I go to the 5 setting for pvd, to create about 420 degrees on the dial. I spray Teflon spray on all parts that the tape will touch... brass channel, finger before it, plate before it. Before doing that, the tape would often foul up after just a few boards passed through it.
From contributor M:
Just understand that no edgebander comes with that technician sighting down, fondling and stroking those panels as they come off the bander. You'll have to do that yourself.
From contributor R:
Contributor A's response is good. I would second his doubts about the value of a 10K machine that sold new for over 40. I suspect it has been rode hard and put up wet. If you don't know, then stay clear unless you have a qualified Holz Her tech to go over it. I wouldn't buy any used bander without a good look-over by an unbiased tech. They are extremely complicated machines; you wouldn't know one end from the other. Holz Hers are good machines, but if you don't see it run with your own eyes, walk away. And just seeing it run a few pieces wouldn't necessarily tell you anything.
P.S. You should never need to touch a piece that comes out of a well tuned bander except to put it in the rack.
From contributor Z:
We recently bought a brand new 1310-6 Holz-Her edgebander for 25K. It is an excellent machine. Instead of a glue pot, it has glue cartridges which heat up fast and are not messy. Also has a PLC unit that has a friendly user interface and is easy to learn and operate. Plus it can be upgraded by adding other stations such as rounding unit and a return unit.
Edgebanders are pretty complex machines and if not running properly, they will drive you nuts. We had bought a used Cehisa edgebander before and it was, let's say, very moody, and it drove us nuts.
Like everyone else, I'll recommend that you have it checked by a qualified tech. If you can afford a little extra or are willing to lease, I would put that money towards a new machine. You don't have to get one with a computerized interface. Also check out Felder - they have a compact edgebander which is pretty inexpensive.
From contributor T:
When we have the machine dialed in properly, they look great. Holz-Her 1411. The scraper is only used on 3mm PVC radius edged stuff. We run the buffers on half-mil PVC also, but not the scraper.
Here is some food for thought. Do you want a glue pot or a cartridge machine? Our 1411 is a cartridge machine and is hot-to-trot in about 3-4 minutes. Most glue pots I've seen take a lot longer to heat up. The cartridge machines are a lot cleaner I've observed also - no stuff falling in the glue pot, dust, etc.
From contributor U:
It takes more than just a good machine to produce a perfect edged panel. Anyone who tells you that their machine always gives perfection also has gold to give away. Your thumb is a precision instrument and can feel .001" to .002" of an inch. We expect a machine to produce that finish. To achieve this consistently, you must start with the panel. Ideally, it must be freshly cut and not exposed to the open atmosphere for much more than 48 hours or the edge swells, and perfect copy of the edge is impossible. The squareness of the panel is just as important. If your material is being cut on a standard table saw, you can only expect to achieve a minimal degree of quality. Minimum equipment to cut your panel material is a slider or vertical saw that is correctly installed by factory personnel and properly maintained.

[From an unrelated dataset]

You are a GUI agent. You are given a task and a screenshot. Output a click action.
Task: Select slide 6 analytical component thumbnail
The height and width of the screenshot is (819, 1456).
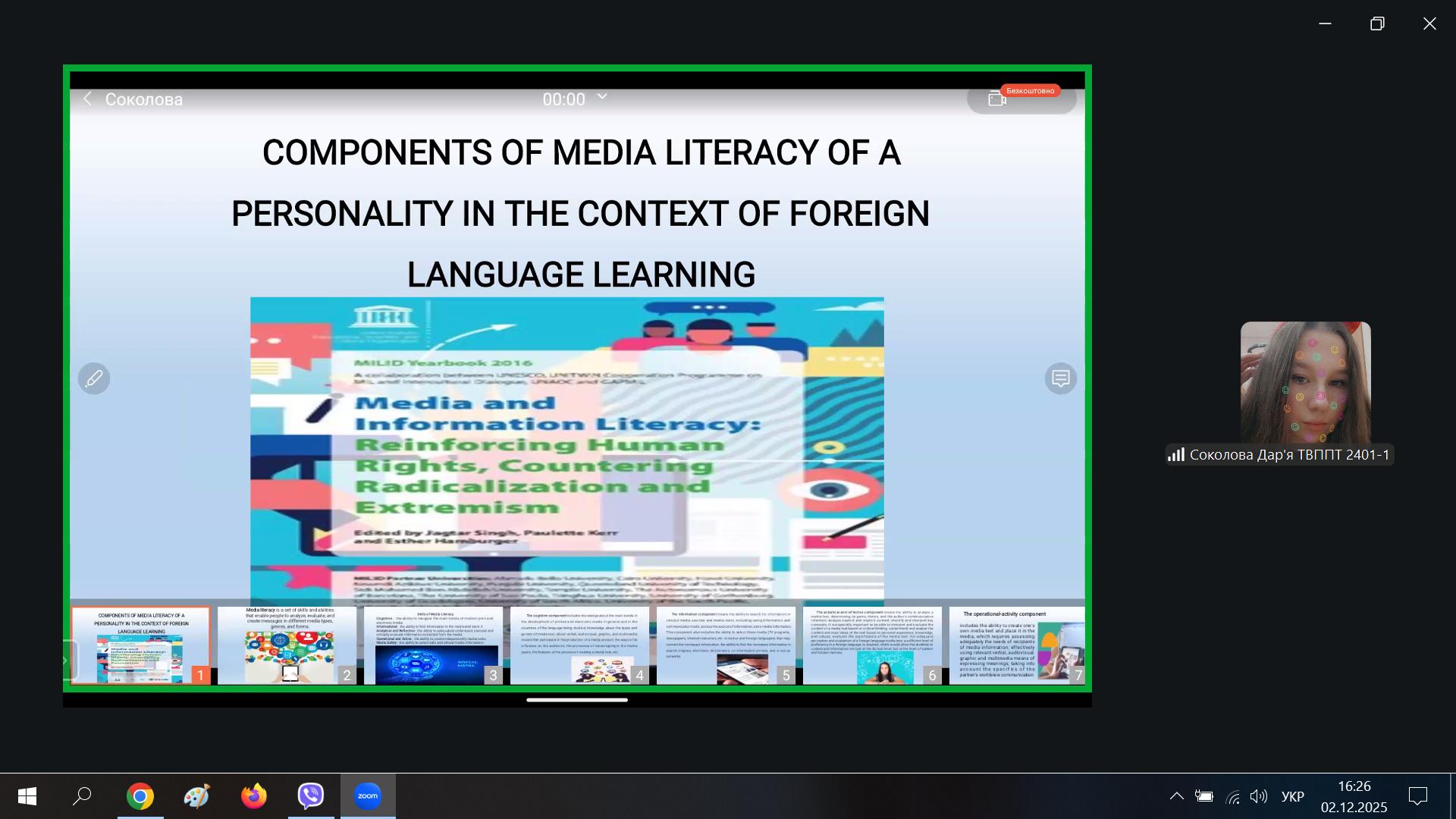872,645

The edgebander is a big mechanical copy device. It copies four sides. Granted, some machines are better designed and if previously owned, some are in better condition than others.
100% finished product is possible to a point, but it takes planning and there is a cost involved to do it consistently. The operator must be a qualified person (trained) who is conscientious of his job and knows how to achieve his goal of a high quality product. It's sad to say that the industry has spent a lot more time selling the product than it has educating the market on how to properly use the product.